Exercise input:
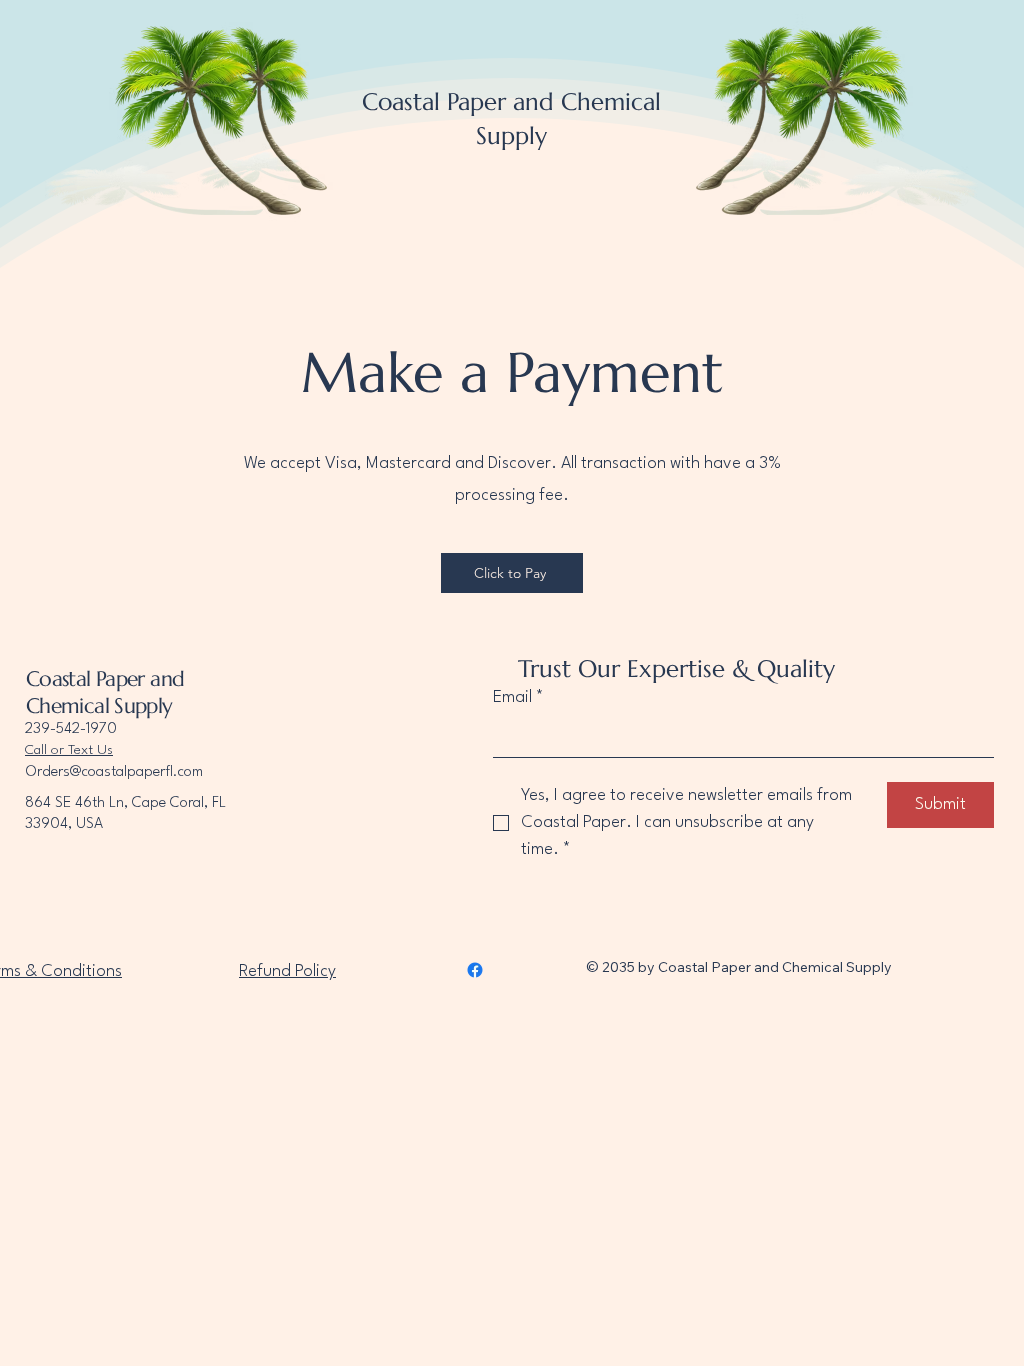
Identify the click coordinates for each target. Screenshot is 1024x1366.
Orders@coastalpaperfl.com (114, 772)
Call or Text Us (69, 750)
* * *
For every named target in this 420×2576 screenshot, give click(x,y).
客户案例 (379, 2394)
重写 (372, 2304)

Task to carry out:
Each line above with the word "target" must be returned.

Answer to the exercise:
Identify the click coordinates for each target. Screenshot is 1024x1366.
For every named target in this 420×2576 screenshot, give click(x,y).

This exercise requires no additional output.